→ **Exercise prompt**
From the entries underneath, give the number of lines holding the word "tick", without any other words.

→ **Data shown**

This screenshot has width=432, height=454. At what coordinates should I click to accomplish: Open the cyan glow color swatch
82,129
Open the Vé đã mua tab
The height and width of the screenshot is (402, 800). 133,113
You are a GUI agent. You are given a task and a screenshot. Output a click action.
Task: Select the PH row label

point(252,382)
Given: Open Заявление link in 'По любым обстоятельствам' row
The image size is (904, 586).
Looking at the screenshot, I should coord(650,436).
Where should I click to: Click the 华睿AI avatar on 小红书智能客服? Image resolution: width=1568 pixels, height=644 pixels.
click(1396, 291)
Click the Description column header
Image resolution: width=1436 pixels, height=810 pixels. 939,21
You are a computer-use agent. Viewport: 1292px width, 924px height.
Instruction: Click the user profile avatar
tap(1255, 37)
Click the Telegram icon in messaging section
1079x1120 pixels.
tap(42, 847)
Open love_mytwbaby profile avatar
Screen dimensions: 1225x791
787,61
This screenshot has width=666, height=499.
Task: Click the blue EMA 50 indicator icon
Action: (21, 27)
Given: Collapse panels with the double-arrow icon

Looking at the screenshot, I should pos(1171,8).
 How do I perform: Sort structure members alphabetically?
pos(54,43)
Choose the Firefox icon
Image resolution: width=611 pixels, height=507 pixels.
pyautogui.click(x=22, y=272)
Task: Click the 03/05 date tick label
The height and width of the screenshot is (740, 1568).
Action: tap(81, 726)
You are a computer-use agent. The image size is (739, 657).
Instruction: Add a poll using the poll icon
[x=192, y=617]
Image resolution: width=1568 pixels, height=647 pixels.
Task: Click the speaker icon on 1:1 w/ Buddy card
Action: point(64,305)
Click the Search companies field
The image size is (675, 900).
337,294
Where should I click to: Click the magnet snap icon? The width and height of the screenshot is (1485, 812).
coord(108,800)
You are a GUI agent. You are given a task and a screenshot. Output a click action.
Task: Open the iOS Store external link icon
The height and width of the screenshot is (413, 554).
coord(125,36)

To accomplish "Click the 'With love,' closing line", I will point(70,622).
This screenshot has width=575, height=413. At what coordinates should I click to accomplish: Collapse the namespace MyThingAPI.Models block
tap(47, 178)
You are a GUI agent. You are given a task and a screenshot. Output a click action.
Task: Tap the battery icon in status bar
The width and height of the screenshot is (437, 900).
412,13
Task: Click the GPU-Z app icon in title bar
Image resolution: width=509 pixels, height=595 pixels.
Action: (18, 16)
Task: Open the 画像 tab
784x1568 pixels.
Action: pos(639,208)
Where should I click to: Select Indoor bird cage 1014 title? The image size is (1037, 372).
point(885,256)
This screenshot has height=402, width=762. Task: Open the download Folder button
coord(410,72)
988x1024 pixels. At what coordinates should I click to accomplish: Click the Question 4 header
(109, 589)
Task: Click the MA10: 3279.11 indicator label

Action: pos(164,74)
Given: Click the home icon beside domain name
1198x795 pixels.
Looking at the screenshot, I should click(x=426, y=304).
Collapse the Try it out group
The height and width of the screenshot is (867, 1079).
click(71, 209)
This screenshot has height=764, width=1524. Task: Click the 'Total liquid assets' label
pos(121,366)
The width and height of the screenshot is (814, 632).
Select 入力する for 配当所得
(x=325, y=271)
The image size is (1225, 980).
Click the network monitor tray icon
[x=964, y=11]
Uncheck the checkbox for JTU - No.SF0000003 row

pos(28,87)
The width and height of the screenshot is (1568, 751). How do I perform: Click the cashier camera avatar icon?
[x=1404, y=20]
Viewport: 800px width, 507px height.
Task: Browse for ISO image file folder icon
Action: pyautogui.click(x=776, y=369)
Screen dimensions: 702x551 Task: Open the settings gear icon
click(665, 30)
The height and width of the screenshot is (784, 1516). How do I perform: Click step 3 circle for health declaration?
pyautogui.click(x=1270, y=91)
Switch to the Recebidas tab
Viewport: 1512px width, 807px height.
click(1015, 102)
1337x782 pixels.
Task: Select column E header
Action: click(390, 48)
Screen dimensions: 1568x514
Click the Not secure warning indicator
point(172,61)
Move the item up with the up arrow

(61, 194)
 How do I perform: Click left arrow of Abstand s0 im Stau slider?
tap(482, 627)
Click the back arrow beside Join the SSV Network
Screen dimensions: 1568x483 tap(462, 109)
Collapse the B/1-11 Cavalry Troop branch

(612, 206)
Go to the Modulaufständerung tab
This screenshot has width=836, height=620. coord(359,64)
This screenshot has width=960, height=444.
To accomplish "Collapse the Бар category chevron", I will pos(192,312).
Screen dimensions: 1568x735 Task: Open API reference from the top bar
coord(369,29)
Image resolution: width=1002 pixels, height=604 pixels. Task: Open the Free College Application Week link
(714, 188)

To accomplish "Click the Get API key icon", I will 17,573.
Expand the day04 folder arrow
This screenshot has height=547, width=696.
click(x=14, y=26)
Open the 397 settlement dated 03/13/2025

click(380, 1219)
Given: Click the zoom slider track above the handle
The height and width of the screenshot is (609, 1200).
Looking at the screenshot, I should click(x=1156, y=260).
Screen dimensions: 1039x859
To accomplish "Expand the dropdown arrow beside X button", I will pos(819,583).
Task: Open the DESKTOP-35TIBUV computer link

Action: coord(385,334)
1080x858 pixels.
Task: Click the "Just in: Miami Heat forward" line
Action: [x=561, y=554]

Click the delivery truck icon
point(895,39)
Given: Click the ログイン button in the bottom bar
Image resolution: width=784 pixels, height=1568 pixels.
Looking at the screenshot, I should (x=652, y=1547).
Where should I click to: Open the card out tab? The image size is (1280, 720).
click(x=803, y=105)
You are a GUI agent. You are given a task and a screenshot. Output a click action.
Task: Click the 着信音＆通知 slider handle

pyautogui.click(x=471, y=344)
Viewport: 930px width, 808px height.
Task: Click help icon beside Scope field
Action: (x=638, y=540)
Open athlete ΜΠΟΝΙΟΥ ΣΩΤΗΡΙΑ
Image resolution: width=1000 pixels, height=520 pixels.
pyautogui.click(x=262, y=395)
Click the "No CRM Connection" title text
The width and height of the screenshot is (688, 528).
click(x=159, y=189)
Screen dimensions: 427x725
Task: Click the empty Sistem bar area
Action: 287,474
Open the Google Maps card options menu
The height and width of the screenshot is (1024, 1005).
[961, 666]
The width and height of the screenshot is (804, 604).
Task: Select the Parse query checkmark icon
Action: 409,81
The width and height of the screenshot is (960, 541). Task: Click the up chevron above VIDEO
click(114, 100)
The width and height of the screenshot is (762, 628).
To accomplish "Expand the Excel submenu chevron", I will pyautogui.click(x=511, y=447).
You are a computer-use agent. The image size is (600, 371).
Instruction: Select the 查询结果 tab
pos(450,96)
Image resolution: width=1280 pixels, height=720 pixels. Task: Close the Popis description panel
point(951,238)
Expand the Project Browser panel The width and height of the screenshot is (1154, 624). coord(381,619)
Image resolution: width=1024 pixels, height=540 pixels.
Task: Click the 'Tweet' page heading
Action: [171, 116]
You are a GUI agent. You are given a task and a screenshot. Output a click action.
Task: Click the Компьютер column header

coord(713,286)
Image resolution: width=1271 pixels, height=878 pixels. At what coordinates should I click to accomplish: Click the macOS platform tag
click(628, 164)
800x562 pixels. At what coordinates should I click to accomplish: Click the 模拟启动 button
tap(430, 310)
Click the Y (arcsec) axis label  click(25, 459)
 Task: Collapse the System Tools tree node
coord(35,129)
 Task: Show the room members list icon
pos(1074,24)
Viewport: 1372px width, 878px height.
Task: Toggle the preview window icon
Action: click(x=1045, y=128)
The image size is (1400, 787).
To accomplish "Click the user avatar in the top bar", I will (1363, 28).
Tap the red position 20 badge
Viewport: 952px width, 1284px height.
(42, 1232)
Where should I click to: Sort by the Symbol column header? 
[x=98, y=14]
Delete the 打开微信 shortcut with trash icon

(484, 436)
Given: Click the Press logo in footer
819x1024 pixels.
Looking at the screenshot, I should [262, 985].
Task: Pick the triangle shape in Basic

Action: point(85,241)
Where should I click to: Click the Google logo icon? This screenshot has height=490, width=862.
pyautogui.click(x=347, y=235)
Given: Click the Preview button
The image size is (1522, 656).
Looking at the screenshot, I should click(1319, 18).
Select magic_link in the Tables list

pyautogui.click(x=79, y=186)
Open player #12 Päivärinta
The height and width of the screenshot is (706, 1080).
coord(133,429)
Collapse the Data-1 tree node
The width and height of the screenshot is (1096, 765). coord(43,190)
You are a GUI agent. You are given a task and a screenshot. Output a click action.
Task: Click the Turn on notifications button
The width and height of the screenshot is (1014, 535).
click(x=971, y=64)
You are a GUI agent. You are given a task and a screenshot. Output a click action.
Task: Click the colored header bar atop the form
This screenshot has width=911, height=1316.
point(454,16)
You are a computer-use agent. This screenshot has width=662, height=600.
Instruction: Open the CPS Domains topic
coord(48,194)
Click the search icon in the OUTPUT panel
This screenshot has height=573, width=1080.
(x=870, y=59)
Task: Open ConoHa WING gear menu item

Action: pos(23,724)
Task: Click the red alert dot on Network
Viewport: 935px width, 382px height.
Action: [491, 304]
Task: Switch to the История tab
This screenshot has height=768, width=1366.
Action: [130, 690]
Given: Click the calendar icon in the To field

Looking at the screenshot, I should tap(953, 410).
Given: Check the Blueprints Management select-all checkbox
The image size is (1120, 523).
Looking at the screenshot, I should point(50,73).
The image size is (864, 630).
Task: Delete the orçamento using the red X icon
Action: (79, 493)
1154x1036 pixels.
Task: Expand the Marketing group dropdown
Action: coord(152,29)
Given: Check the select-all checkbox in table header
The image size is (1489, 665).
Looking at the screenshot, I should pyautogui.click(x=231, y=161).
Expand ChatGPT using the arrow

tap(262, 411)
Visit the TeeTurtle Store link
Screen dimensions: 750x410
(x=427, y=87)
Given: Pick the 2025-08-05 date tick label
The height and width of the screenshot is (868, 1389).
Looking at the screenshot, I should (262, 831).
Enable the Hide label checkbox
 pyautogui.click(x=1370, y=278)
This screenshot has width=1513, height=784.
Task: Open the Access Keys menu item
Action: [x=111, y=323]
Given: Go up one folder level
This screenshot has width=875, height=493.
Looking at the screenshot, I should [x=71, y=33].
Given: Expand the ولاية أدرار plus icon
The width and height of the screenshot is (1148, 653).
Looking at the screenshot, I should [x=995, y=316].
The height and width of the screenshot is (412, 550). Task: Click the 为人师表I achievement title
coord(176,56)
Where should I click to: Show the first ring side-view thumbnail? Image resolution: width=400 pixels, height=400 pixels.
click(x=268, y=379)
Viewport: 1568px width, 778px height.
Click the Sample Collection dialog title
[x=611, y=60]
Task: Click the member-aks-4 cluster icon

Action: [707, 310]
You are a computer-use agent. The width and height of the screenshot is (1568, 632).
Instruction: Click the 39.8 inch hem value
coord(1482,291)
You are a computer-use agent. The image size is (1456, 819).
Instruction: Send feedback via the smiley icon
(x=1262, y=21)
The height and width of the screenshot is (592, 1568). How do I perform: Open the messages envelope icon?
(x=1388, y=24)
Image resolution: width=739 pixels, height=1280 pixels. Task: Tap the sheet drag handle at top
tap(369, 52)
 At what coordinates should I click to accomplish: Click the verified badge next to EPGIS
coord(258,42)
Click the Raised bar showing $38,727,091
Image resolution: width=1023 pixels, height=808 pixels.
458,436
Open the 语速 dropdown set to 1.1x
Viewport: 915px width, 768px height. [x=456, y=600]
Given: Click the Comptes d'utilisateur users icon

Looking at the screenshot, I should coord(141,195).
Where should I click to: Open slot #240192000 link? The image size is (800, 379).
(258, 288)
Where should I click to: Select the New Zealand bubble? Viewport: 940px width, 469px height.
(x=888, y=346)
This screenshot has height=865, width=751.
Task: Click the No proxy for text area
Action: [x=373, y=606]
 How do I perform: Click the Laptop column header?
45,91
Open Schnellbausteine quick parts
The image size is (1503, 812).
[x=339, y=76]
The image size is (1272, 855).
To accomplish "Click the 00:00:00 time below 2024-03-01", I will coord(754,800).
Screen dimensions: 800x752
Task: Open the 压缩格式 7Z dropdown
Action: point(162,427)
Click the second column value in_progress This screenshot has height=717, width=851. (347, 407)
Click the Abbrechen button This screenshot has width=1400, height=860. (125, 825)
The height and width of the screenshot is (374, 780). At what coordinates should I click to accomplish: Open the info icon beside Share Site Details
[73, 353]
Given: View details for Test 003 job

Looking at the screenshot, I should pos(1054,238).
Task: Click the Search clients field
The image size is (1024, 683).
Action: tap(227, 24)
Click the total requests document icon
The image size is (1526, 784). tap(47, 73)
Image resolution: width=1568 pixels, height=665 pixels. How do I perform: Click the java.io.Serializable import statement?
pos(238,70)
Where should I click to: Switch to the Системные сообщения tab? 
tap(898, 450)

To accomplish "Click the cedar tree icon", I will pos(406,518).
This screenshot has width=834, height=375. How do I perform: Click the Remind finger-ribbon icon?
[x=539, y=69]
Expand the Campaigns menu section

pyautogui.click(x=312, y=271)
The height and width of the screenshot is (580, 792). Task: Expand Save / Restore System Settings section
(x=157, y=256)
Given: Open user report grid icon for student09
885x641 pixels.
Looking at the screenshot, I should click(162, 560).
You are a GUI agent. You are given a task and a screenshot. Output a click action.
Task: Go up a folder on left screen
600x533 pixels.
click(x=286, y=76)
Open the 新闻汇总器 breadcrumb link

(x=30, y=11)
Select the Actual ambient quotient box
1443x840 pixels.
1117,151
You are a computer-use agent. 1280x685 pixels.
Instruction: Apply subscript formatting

→ **Output of the exercise**
2